### Objective:
Set down the lines of the records exactly, starting with the line that contains "Image resolution: width=1499" and continuing through the end of the records. Leave the pictures out.

### Data supplied:

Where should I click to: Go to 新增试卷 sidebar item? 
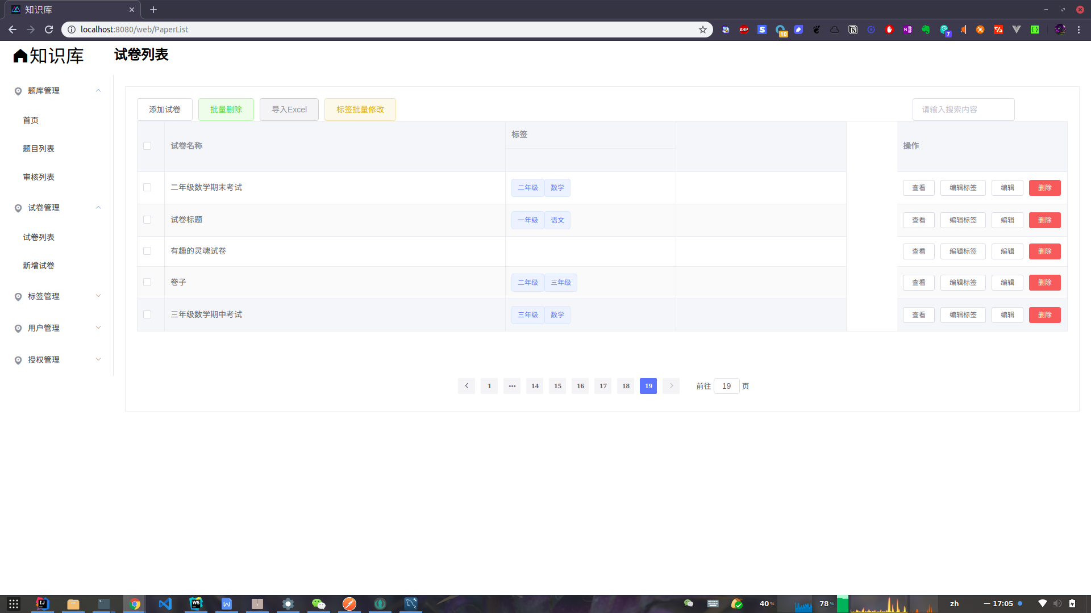[39, 266]

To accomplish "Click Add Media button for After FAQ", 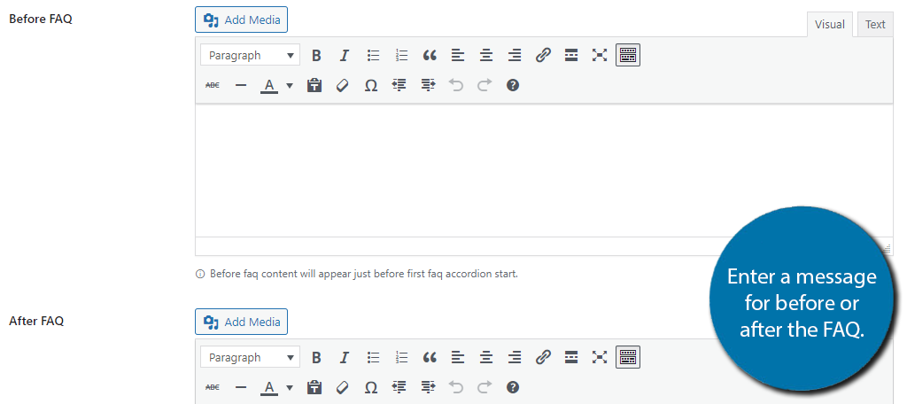I will 241,322.
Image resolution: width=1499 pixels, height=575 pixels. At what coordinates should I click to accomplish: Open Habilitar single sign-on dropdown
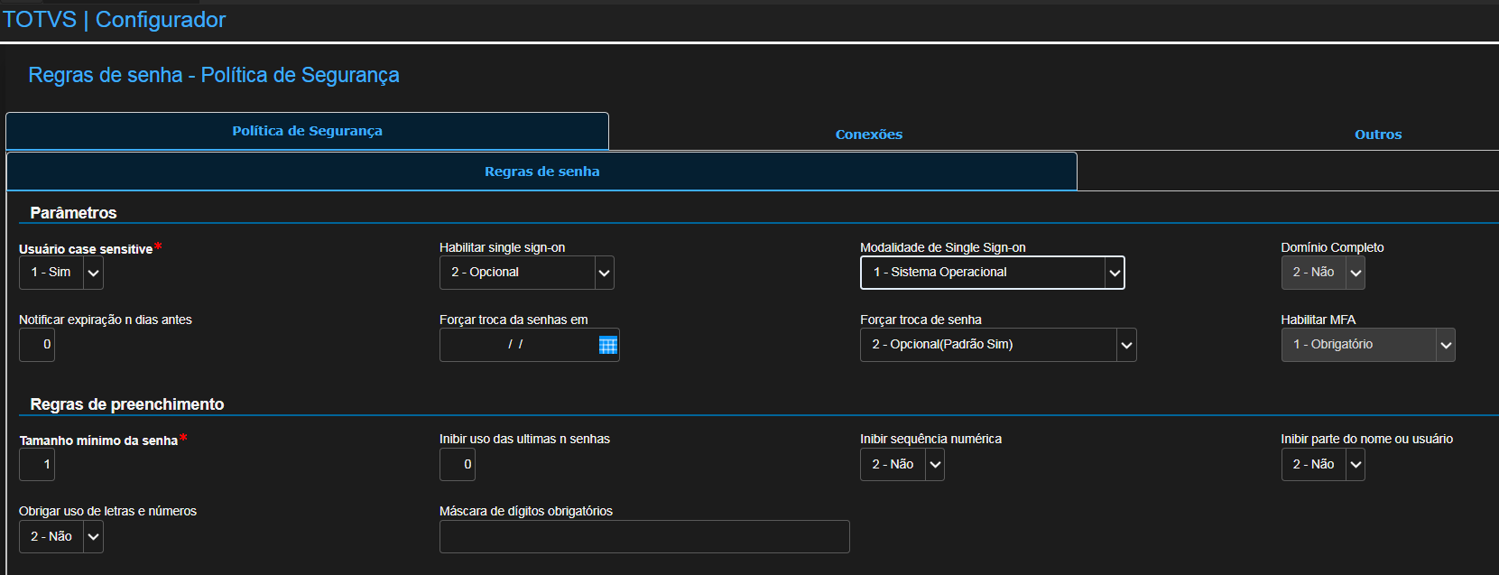click(x=604, y=273)
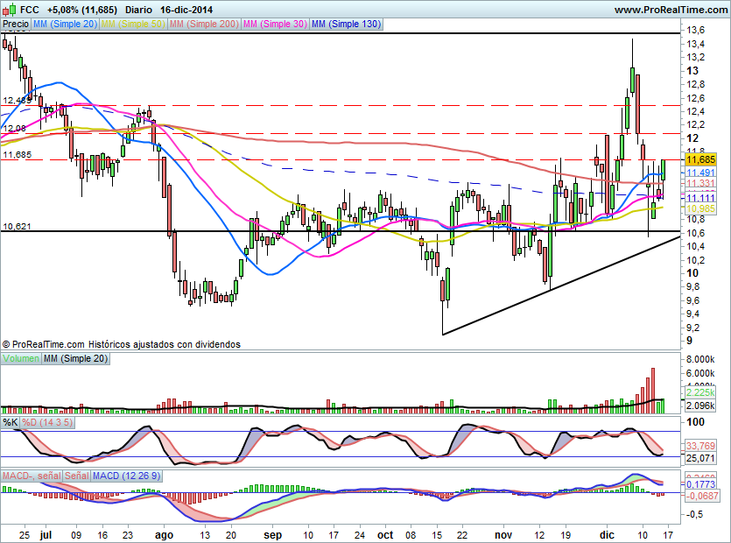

### Task response:
Image resolution: width=1499 pixels, height=575 pixels. At what coordinates should I click to accomplish: Open Habilitar single sign-on dropdown
click(x=604, y=273)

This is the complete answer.